The magazine appeared the same year as the Social Democratic Party of Romania (PSDR), and its positions largely reflected those adopted by the emerging socialist movement and its chief ideologue, Constantin Dobrogeanu-Gherea. Its contributors were mainly moderate socialists who espoused the liberal tradition of Western European socialism, in contrast with the radicals who formed the Romanian Communist Party in 1921. Facla defended the interests of the working class, campaigning for ideological maturity in the spirit of socialist doctrine, for the raising up of political consciousness through the democratization of public life — goals which, once achieved, would alight “the flame of an unextinguished ideal of culture and of social justice”. The first issue of 1911 launched an “Appeal to the nation’s democracy” (Apel către democrația țării), announcing that Facla, together with the socialist newspaper România Muncitoare, would open a subscription list for the PSDR's electoral fund.
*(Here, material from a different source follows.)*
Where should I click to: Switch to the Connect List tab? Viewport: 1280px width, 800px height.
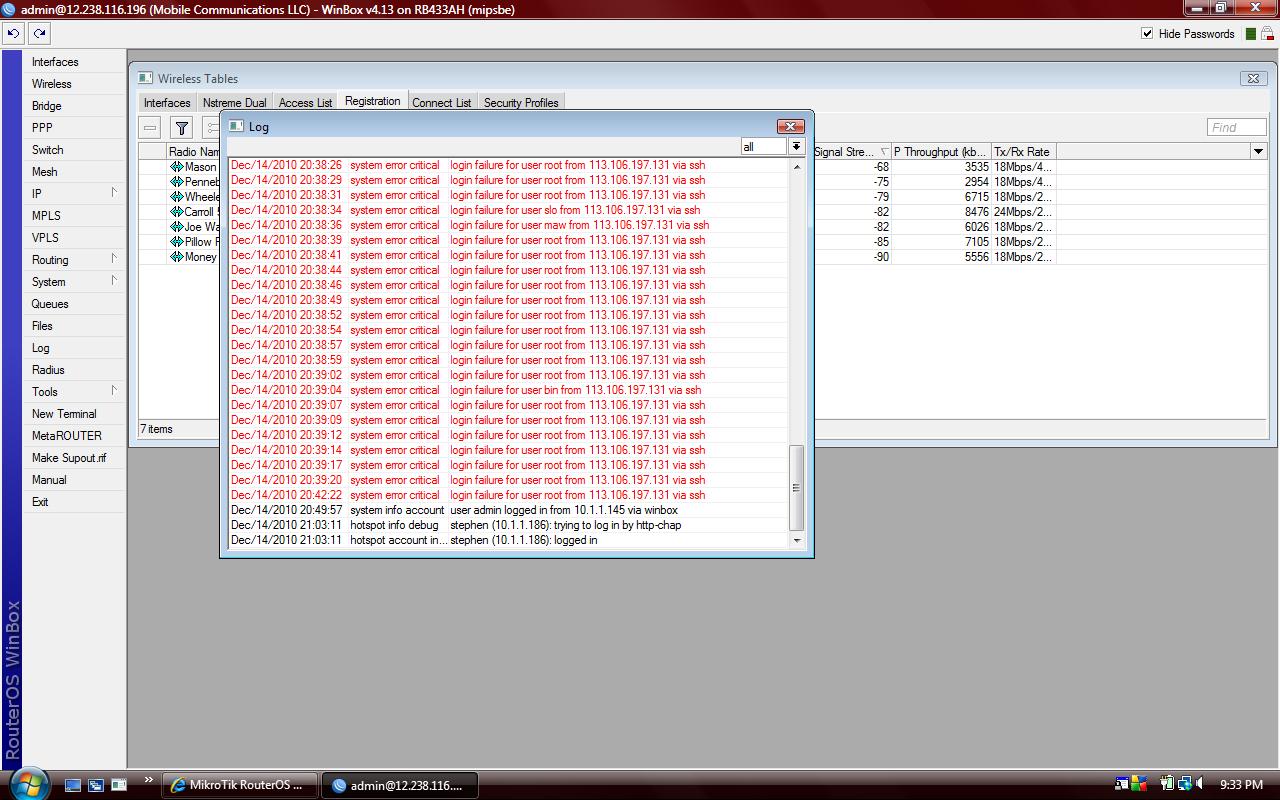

A supporter of Marxism and internationalism, the magazine political pamphlets using irony to criticize the “retrograde” bourgeois ideology of the governing parties and any school of thought rooted in the past, such as Junimism. In this spirit, Tudor Arghezi signed anticlerical pamphlets, while Cocea criticized the monarchy; the pamphlet eventually became a trademark of Facla. The nationalism of right-wing thinkers came under attack, for example Nicolae Iorga in 1911. The only solution the magazine recommended for the national interest was a vote for the PSDR, which “however much they might chase after equality, cannot be squeezed into the equality Brătianu=Carp=Take=Iorga”. The same year saw the publication of a mocking “obituary” for Junimism. After the outbreak of World War I, the magazine came out firmly against neutrality and in favor of Romania's entry into combat on the Entente side, hoping thus to achieve Greater Romania Illustrative titles include Jos neutralitatea. Spre Ardeal (“Down with Neutrality. To Transylvania”) and Trăiască România Mare! (“Long Live Greater Romania!”)

Literature was less present, with special attention focused on debates, polemics and articles on political, social and cultural themes. The young poet Vinea signed literary columns and reviews, Emil Isac wrote the 1914 articles Ardelenism (“Transylvanianism”) and Dușmanii mei (“My Enemies”), while the same year, Camil Petrescu published a few notes titled Femeile și fetele de azi (“The Women and Girls of Today”). Other articles, all from 1911, were signed by Em. Argin (Guvernarea burgheziei reacționare, “Government by the Reactionary Bourgeoisie”), I. C. Frimu (Datoria democrației, “Democracy’s Debt”) and Cocea (Procesul nostru cu A. C. Cuza, “Our Lawsuit against A. C. Cuza”, Descompunerea naționalismului, “Nationalism’s Decomposition”). Background articles were written by Cocea, Toma Dragu, M. Mircea and D. Drăghicescu. Short biographies of writers appeared: Arghezi, Ion Minulescu and Barbu Ștefănescu Delavrancea.

Publication resumed in 1925 after a hiatus of nearly a decade. The scope was broader and the structure more varied; political and literary pamphlets were joined by pages of literature, art, popular science and interviews with writers. The first number of the revived publication featured an interview by Cocea of Panait Istrati, one of whose novels Cocea would translate and print in Facla as Pe malurile Dunării (On the Shores of the Danube). Emil Gulian handled the literary columns. The “literature, art, science” section discussed the avant-garde writers from Contimporanul. Taking over in 1930, Vinea attracted a new set of contributors, including Ion Marin Sadoveanu, Radu Boureanu, Tudor Teodorescu-Braniște, Miron Radu Paraschivescu and Virgil Madgearu. In 1932, the “literature-art” section was edited by Alexandru Sahia and G. M. Zamfirescu. Other collaborators included Ioan Alexandru Brătescu-Voinești, Constantin Mille, B. Brănișteanu, Nicolae Davidescu, Dimitrie Anghel, Șt. O. Iosif, Cezar Petrescu, Gala Galaction, I. Peltz, Demostene Botez, Andrei Tudor and Cicerone Theodorescu.